Please return the journal entries' text from "All I need to" up to and including "more than happy.", copied word for word.

• [Passage provided]:
******************************

Sunday, May 20, 2012

YOUNGER/OLDER

Upon admission to Brooke Army Medical Center last week several admitting personnel commented that I looked too young to be 82.  I assured them I was not lying about my age and offered my I. D. card. Two days later after numerous interviews, tests, and measurements I was discharged believing I was just getting old and wearing out although no one told me that in so many words.  I realized again that neither how people see me nor how medical professionals evaluate me should affect my self image.  I can only know how I am doing by going inside and checking out my life energy, my soul. This spirit/heart check is reliable and trustworthy. When I do this and feel the peace of God, I know all is well.  Eventually, my body condition will not matter. After I take "the last flight out" (My brother-in-law Chuck's expression), I expect to look back on my old form and be glad to leave it behind. For now they tell me I only had a TIA (tiny stroke) and need physical therapy to deal with balance and equilibrium and continue my treatments for back pain management and  ankylosing spondylosis.

Monday, May 7, 2012

I Gotta Be Me

My mother used to laugh and say I must have been the dumbest one or her five children because it took me the longest to get through school.  She may have been right. I went to seven schools after high school over a period of 27 years trying to learn how to serve God. I wanted to preach, teach, counsel, and write so I could help people live the way God surely wanted them to.  With all that effort I must have worn out my brain. I achieved what one doctor friend called "minimal cognitive impairment." Now I have trouble remembering words, thinking on my feet and speaking clearly. Now I have had to give up a lot of that doing and learn to be. This is my greatest challenge. Frank Sinatra crooned "I gotta be me" as if that was the easiest thing in the world. As the velveteen rabbit learned, to be real one has to know that he is loved by his owner and must be willing to be roughed up a bit. Trying to hop and jump like the "real" rabbits got him nowhere. He only learned to be real by crying a real tear.  Jumping through the hoops and filling squares does not make me real. Only by carrying my cross and going deep within my true self do I sometimes feel the reality I was created for.  And, surprise!! It is beginning to look like that will be where true spiritual energy, provided by the love of God, will have any influence on those I touch. By the grace of God and the power of the Holy Spirit that may be far more spiritually powerful and influential than all that previous effort.

Tuesday, May 1, 2012

HAPPY BIRTHDAY

TODAY I TURN 82! Already this week I have received from family and friends many beautiful messages, wishes, thoughts and prayers pointing to a very happy birthday.  These blessings enrich the decision I have already made that today will be happy and beyond happy to a joyful sense of being.
All I need to get this extra gift is a little space of peace and quiet. This helps me to know God at a deeper level of consciousness. Someone recently asked in print, "Name one truth that has helped you throughout your life?"  Easy. "God is love". That goes back almost 80 years ago when my mother taught it to me and showed it to me with her love.  At 82 that truth has become increasingly meaningful and helpful. The outside world makes a lot of noise and dissonance, but inside it is this truth that sets me free and makes me more than happy.

******************************

• [Excerpted data]:
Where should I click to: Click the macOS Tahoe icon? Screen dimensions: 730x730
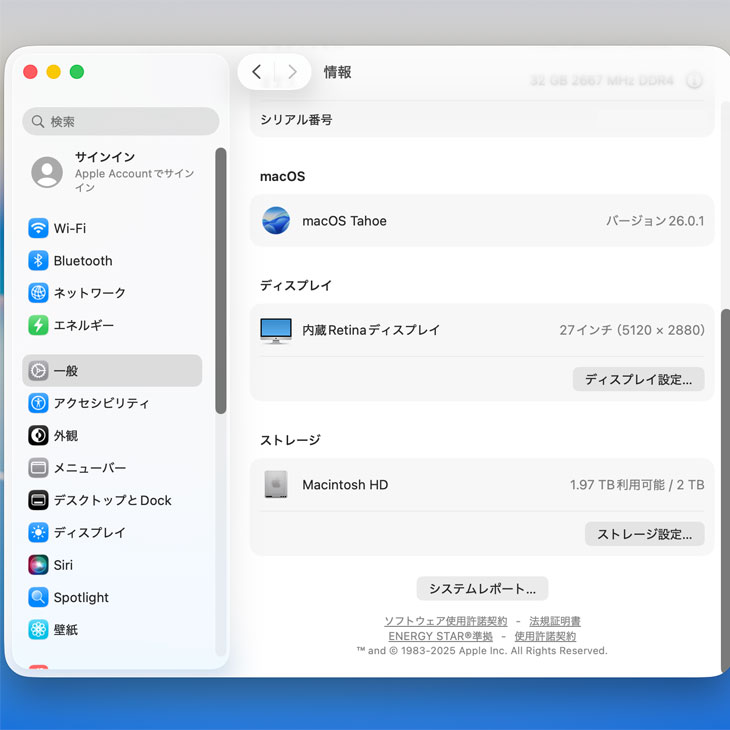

******************************

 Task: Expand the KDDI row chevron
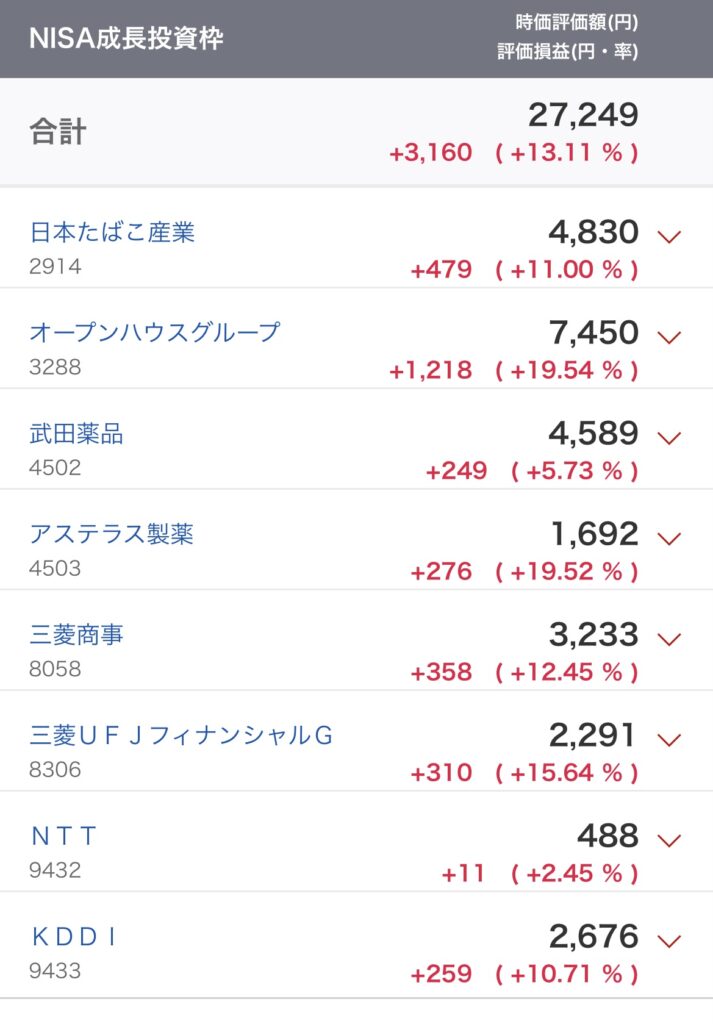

******************************

• [The answer]:
All I need to get this extra gift is a little space of peace and quiet. This helps me to know God at a deeper level of consciousness. Someone recently asked in print, "Name one truth that has helped you throughout your life?"  Easy. "God is love". That goes back almost 80 years ago when my mother taught it to me and showed it to me with her love.  At 82 that truth has become increasingly meaningful and helpful. The outside world makes a lot of noise and dissonance, but inside it is this truth that sets me free and makes me more than happy.